I slipped my truck partially off a road this past winter backing up on a steep corner in deep snow. On a scale of 1 to 10 being stuck, it was maybe a 2. But it was a great opportunity to teach my son what to do.

I had him rig the come-along, which was too short to reach a tree, so we used a couple tow straps to reach out, showed him how to tension it, keep safely out of the way, etc etc. How to re-rig once you wind up all the cable. It was actually a fun experience.

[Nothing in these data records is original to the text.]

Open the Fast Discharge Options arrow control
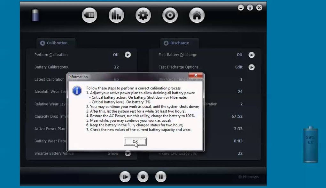 (x=252, y=67)
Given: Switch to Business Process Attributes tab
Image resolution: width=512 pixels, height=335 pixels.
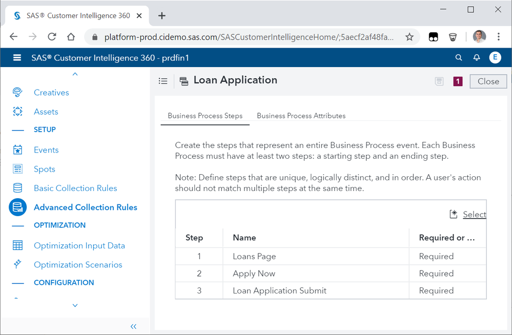Looking at the screenshot, I should click(x=301, y=116).
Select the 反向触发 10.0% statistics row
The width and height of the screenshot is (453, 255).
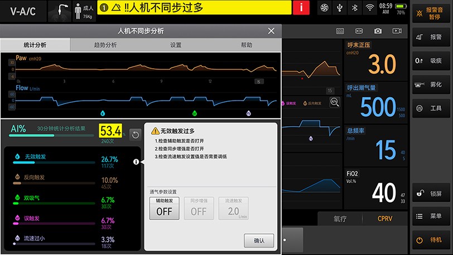pos(67,181)
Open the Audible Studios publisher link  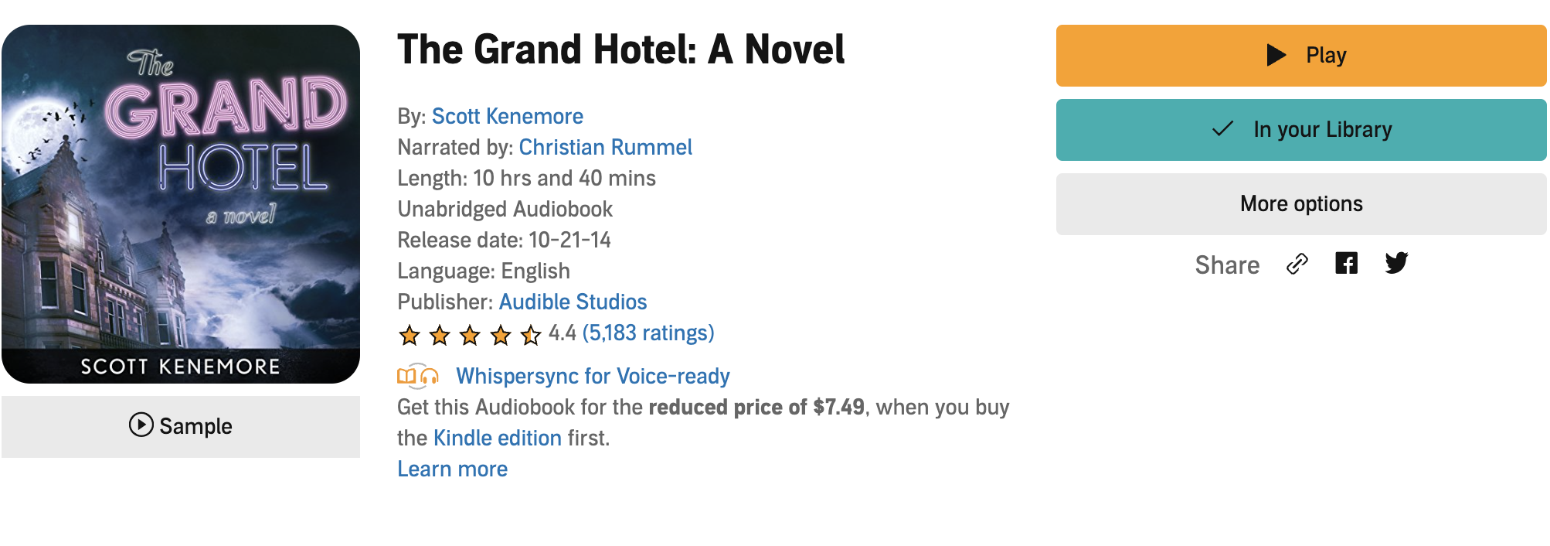[573, 302]
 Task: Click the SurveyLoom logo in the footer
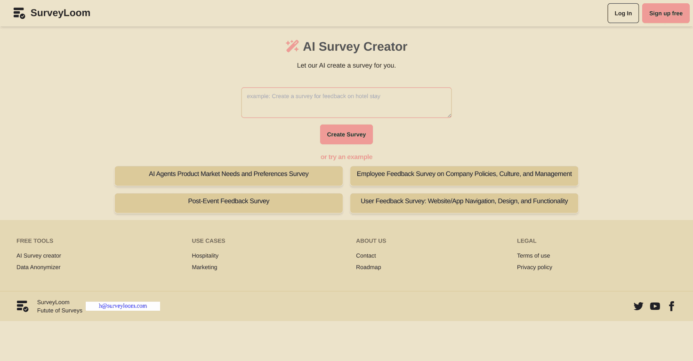coord(22,306)
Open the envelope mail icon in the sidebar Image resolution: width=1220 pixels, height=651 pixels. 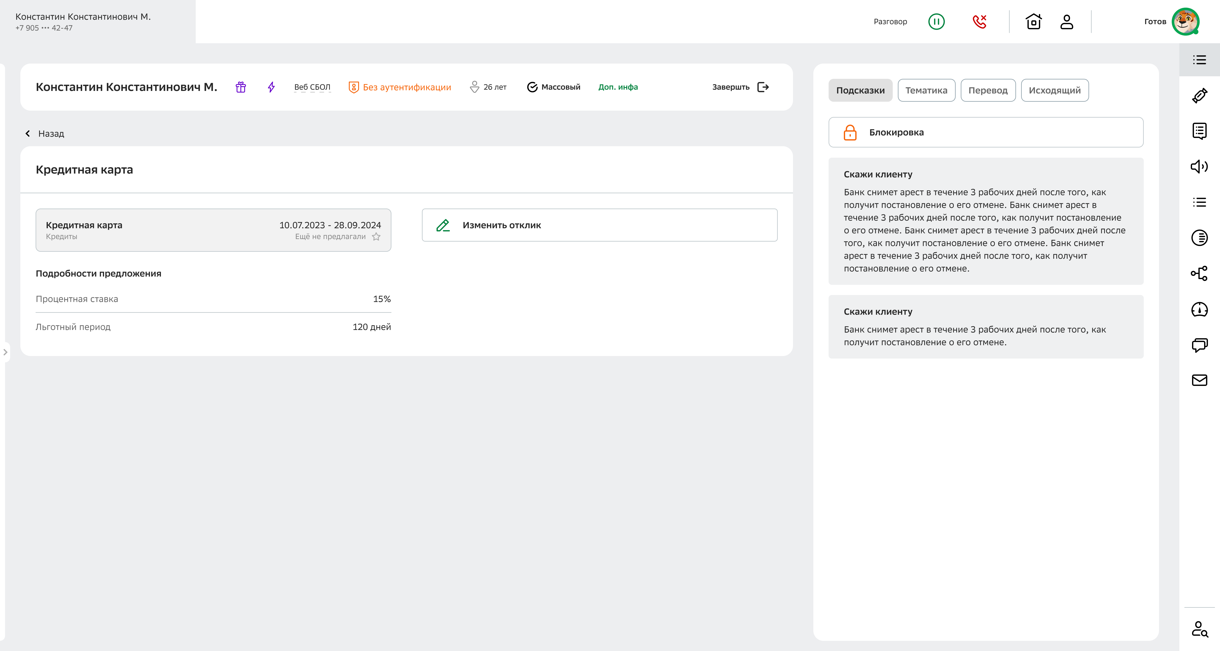(x=1199, y=380)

I THEN taught him how to put on tire chains. I of course being "papa bear" supervised while he got down in the cold wet snow and climbed under the truck. He got'em on eventually and I then told him in the future put'em on before you get stuck :mrgreen:

LOL... that was a pretty fun day. We were almost exactly at the elevation of the fog layer covering the Indianola valley which made for a beautiful, peaceful morning sunrise.

-DallanC


----------



## DallanC (Jan 13, 2009)

Oh yea, a cheap $5 4x6ft blue tarp is darn HANDY to keep in the truck when you need to lay down and climb under a vehicle for any reason in muddy or snowy conditions. Just say'n


-DallanC


----------



## Clarq (Jul 21, 2011)

DallanC said:


> Oh yea, a cheap $5 4x6ft blue tarp is darn HANDY to keep in the truck when you need to lay down and climb under a vehicle for any reason in muddy or snowy conditions. Just say'n
> 
> -DallanC


Is there any way we could talk you into starting a "life hacks" thread?

I've seen tons of them from you on this forum over the years. It would be nice to get them into one place.


----------



## DallanC (Jan 13, 2009)

Clarq said:


> Is there any way we could talk you into starting a "life hacks" thread?
> 
> I've seen tons of them from you on this forum over the years. It would be nice to get them into one place.


That could be fun actually. Lots of knowledgeable guys here to learn from. I over think things preparation wise... but hey, it only takes getting rescued by Search and Rescue once to never want to be rescued by them ever again. 8)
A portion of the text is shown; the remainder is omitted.